Dataset records -
▬▬▬▬▬▬

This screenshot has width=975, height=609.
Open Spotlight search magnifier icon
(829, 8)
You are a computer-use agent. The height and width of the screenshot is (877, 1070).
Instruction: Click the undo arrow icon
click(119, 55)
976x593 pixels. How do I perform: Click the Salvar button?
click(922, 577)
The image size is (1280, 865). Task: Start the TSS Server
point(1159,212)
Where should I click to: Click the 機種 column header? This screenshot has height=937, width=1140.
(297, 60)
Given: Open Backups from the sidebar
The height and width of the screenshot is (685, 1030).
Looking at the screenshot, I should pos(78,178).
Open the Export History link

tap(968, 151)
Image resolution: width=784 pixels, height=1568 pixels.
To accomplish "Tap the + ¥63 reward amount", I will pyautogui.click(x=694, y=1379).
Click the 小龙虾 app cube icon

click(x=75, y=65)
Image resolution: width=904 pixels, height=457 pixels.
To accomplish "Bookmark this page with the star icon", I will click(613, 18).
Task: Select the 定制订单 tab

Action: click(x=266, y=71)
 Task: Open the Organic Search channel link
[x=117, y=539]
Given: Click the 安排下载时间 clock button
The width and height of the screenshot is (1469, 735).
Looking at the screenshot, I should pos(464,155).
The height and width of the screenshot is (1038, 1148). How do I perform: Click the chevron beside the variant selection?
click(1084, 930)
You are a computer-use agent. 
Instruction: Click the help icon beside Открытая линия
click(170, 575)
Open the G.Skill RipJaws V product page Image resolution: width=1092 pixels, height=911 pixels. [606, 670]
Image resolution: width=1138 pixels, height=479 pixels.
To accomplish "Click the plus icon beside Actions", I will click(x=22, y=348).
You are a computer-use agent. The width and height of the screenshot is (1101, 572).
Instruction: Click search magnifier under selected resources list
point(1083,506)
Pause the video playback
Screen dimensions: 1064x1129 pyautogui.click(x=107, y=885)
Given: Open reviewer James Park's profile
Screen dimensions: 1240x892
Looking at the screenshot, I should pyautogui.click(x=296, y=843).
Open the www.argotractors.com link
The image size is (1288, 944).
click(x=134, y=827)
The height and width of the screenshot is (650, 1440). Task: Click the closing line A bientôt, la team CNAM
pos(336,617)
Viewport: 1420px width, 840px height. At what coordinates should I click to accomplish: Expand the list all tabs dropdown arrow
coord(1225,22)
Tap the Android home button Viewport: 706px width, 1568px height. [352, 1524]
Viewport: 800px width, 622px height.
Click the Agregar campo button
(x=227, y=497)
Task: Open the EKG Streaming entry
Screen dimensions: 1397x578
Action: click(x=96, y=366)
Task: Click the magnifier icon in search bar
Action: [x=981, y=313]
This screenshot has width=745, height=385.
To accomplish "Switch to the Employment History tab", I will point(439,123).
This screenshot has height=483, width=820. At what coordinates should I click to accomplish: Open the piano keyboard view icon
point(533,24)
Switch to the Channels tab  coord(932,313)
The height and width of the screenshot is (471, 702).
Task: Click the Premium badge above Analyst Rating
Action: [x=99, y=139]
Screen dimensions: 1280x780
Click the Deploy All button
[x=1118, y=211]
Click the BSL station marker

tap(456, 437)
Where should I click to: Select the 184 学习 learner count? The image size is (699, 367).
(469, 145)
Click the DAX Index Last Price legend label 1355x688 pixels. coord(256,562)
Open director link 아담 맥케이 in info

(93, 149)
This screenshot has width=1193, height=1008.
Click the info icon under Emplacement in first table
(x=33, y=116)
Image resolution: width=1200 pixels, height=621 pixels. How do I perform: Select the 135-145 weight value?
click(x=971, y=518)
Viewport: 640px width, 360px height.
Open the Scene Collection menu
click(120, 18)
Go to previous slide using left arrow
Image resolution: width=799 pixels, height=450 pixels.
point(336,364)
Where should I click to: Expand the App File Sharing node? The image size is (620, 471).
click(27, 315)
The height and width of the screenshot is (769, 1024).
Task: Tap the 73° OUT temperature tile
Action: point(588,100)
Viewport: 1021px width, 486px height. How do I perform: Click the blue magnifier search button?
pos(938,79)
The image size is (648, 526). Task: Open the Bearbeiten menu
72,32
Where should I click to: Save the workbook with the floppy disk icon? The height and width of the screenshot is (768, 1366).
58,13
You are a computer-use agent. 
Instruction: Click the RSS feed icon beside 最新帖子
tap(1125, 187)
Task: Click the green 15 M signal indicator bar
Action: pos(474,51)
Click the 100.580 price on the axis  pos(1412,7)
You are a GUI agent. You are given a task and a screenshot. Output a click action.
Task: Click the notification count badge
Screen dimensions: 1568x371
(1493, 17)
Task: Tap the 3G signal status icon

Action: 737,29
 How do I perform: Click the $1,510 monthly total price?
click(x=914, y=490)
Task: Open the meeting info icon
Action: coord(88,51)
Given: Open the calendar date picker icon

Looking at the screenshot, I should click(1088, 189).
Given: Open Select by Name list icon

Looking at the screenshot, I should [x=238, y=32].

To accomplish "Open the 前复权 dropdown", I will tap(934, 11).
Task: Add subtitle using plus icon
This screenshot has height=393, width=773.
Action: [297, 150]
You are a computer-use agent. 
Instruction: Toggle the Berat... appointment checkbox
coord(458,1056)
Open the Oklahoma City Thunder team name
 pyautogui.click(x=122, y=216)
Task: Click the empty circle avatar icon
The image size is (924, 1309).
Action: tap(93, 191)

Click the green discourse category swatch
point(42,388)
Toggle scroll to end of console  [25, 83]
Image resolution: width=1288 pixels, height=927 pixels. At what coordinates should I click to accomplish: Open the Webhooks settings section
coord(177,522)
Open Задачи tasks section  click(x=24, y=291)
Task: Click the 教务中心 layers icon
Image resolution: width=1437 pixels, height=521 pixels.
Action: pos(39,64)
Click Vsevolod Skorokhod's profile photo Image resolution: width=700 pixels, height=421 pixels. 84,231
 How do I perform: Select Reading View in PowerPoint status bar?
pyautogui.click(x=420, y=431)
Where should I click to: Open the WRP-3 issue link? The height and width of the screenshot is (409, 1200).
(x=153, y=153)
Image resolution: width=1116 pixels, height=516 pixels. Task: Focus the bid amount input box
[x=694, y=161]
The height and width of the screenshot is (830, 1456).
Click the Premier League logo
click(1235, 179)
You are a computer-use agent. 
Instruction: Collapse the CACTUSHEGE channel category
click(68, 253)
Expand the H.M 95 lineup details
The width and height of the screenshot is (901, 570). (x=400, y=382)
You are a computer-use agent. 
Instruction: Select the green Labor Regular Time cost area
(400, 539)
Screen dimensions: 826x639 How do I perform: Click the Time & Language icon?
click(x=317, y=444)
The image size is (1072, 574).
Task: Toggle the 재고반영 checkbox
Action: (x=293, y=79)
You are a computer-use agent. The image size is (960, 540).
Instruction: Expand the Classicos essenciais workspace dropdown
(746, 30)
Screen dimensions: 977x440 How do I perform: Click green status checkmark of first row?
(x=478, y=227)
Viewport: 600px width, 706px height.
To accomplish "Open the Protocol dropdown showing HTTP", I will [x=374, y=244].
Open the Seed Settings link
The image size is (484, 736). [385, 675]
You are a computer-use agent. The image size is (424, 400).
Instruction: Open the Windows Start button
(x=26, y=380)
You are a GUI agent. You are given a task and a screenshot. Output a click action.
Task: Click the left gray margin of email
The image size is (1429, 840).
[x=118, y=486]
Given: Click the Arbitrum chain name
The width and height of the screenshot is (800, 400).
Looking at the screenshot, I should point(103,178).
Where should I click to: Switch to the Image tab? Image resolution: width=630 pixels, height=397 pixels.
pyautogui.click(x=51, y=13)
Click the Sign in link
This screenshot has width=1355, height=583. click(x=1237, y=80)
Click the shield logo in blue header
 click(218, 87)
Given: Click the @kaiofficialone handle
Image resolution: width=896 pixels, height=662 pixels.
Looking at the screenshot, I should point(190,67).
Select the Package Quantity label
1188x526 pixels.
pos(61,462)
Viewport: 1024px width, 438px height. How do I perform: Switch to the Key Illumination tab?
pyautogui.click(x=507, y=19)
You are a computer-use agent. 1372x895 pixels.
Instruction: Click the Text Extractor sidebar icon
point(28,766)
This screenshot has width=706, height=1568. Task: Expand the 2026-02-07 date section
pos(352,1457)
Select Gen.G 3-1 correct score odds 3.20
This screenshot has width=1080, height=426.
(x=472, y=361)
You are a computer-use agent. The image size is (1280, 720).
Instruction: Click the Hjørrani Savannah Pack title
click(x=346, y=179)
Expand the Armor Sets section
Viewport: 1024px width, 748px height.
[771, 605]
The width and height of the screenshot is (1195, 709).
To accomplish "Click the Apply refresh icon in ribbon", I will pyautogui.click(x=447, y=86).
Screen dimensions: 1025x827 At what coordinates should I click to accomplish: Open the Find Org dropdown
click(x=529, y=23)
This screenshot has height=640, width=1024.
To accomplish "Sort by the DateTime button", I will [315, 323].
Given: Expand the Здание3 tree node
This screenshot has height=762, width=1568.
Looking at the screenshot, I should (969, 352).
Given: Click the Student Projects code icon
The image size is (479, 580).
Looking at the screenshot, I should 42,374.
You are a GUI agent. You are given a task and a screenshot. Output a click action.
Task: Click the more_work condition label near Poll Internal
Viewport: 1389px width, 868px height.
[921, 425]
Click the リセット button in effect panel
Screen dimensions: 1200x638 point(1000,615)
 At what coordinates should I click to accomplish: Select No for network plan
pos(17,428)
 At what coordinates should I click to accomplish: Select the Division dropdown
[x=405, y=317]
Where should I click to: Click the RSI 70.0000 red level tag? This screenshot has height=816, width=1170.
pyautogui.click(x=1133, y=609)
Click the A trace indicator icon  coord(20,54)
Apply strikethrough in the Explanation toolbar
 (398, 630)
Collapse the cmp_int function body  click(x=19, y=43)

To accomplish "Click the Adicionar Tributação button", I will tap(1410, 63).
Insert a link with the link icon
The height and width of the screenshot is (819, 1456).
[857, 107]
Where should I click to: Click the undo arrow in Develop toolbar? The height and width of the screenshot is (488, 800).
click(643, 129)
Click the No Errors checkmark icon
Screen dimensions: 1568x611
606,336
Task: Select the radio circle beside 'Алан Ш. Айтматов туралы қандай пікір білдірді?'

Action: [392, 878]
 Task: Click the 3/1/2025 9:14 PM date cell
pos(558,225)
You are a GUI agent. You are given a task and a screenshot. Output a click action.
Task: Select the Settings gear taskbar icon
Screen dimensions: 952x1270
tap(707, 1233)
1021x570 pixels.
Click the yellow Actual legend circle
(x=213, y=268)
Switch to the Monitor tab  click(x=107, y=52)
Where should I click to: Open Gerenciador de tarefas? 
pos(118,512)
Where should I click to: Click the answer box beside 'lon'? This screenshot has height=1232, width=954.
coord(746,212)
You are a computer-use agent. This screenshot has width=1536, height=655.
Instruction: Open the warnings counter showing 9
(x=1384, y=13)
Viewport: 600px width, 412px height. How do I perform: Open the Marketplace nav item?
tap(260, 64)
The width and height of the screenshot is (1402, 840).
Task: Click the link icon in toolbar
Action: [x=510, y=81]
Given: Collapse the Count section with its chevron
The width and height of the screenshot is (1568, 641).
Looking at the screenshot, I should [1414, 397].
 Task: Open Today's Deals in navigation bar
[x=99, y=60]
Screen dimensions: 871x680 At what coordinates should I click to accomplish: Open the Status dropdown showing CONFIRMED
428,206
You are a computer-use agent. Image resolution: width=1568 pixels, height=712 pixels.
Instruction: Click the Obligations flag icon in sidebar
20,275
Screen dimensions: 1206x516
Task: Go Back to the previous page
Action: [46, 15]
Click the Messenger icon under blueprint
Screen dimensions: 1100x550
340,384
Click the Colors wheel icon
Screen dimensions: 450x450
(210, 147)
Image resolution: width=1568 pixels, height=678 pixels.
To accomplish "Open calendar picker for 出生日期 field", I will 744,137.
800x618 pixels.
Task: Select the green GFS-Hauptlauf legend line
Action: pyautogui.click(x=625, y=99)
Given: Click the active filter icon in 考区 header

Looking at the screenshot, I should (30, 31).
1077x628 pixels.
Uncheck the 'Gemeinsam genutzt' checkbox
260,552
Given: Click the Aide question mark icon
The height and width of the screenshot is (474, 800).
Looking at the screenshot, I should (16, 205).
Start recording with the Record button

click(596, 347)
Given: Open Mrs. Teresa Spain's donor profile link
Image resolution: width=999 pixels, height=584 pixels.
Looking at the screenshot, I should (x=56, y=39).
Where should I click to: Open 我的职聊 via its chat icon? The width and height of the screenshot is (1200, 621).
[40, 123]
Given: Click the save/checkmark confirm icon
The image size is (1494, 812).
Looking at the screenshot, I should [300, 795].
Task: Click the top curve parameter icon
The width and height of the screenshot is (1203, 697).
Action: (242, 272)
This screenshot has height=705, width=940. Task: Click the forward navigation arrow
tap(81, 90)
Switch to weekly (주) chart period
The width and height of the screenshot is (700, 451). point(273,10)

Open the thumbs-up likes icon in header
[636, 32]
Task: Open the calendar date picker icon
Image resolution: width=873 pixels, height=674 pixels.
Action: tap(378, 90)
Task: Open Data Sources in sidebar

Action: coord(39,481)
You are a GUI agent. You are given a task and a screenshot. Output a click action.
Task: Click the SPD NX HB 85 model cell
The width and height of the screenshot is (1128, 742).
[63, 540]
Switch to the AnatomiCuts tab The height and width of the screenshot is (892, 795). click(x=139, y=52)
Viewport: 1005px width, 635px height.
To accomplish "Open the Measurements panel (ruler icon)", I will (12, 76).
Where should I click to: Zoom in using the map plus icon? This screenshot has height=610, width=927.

▬▬▬▬▬▬

From the entries above, extract each line containing "plus".

Exercise solution -
To accomplish "Click the plus icon beside Actions", I will click(x=22, y=348).
Task: Add subtitle using plus icon
Where should I click to: Zoom in using the map plus icon? This screenshot has height=610, width=927.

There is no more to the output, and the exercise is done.